2,6-di-tert-butylphenol (2,6-DTBP) ameliorates mechanical allodynia and thermal hyperalgesia produced by partial sciatic nerve ligation in mice, and selectively inhibits HCN1 channel gating. We hypothesized that the clinically utilized non-anesthetic dimerized congener of 2,6-DTBP, probucol (2,6-di-tert-butyl-4-[2-(3,5-di-tert-butyl-4-hydroxyphenyl)sulfanylpropan-2-ylsulfanyl]phenol), would relieve the neuropathic phenotype that results from peripheral nerve damage, and that the anti-hyperalgesic efficacy in vivo would correlate with HCN1 channel inhibition in vitro. A single oral dose of probucol (800 mg/kg) relieved mechanical allodynia and thermal hyperalgesia in a mouse spared-nerve injury neuropathic pain model. While the low aqueous solubility of probucol precluded assessment of its possible interaction with HCN1 channels, our results, in conjunction with recent data demonstrating that probucol reduces lipopolysaccharide-induced mechanical allodynia and thermal hyperalgesia, support the testing/development of probucol as a non-opioid, oral antihyperalgesic albeit one of unknown mechanistic action.

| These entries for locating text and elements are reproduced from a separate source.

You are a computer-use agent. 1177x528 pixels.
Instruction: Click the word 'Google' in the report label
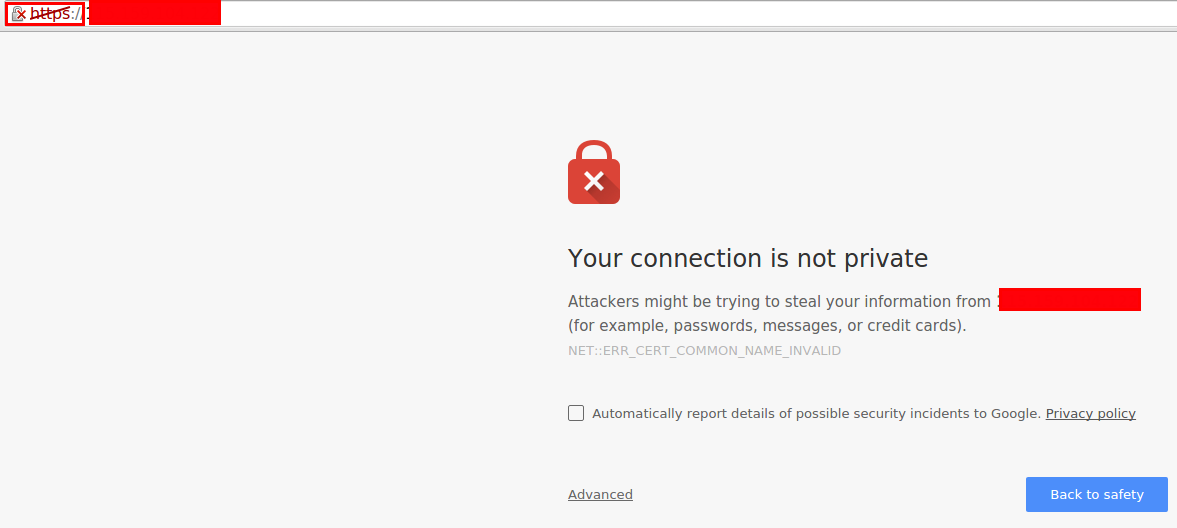pos(1014,414)
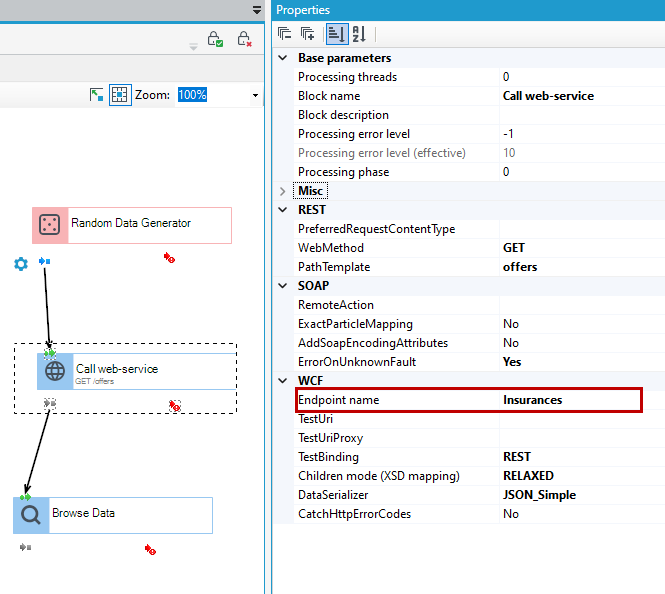The image size is (665, 594).
Task: Click the magnifier icon on Browse Data block
Action: (31, 515)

Keywords: Alkylphenol; Anti-hyperalgesia; HCN1; Ion channel; Spared nerve injury.

Fig. 1

Probucol attenuates mechanical and thermal hyperalgesia. A. Structures as indicated. B. Representative LC-MS/MS probucol chromatogram. C. Probucol extraction and detection from spiked samples is quantitative. D-F. Groups of mice (n = 9/ treatment group) underwent surgery (Day 0), behavioral testing (Day 7, pre-probucol) and, following oral administration of probucol, testing 24 hrs later (Day 8). D. Probucol had no effect on time on rotarod but significantly relieved mechanical allodynia and thermal hyperalgesia (E) (mechanical: p = 0.0446 comparing SNI probucol treated vs. SNI vehicle treated at the 8 day timepoint, t = 2.2054, df = 14 as indicated by *; and thermal: p = 0.0096 comparing SNI probucol treated vs. SNI vehicle treated at the 8 day timepoint, t = 3.0000, df = 14 as indicated by **). F. Antihyperalgesic efficacy was independent of whole-blood concentration. Lines are linear regressions. The plus-probucol sham outlier at 1.6 g in the von Frey data was excluded from the regression.

Fig. 2

Probucol solubility is too low to permit examination of acute effects on HCN1 channel function in vitro.A. Following probucol dispersal at 33 µM (nominal), saline and DMEM (±FBS) samples were equilibrated for 6 days at 37 °C and concentration measured (per Methods). B. Representative whole cell recordings of HCN1 channels obtained from stably-transfected HEK293 cells following incubation in the absence or presence of probucol (33 μM nominal) in DMEM-10% FBS for 6 days. Records (left) are at voltages between −15 mV and −125 mV (scale bars: 1nA, 500 ms). Records (right) are tail currents at 0 mV (scale bars: 100 pA, 50 ms). Sweeps in red are those obtained with activation at −65 mV. C. Normalized activation curves constructed from the cells in A plus a vehicle control; smooth lines are fits of the Boltzmann equation. D. V_1/2 as function of days of exposure to DMEM-10% FBS supplemented with either 1% EtOH or 1% EtOH plus probucol (33 μM nominal). E. V_1/2 vs. maximal tail current amplitude. F. Photographs of HEK cells stably-transfected with HCN1 following 6 days of culture in basal media or basal media supplemented with 1% EtOH ± probucol (33 μM nominal). Arrowheads highlight small bright and dark flecks in the probucol-treated panel. (G) Tl⁺ flux as a function of pre-equilibration of LUVs. (H) Dynamic light scattering intensity as a function of particle size. (For interpretation of the references to colour in this figure legend, the reader is referred to the web version of this article.)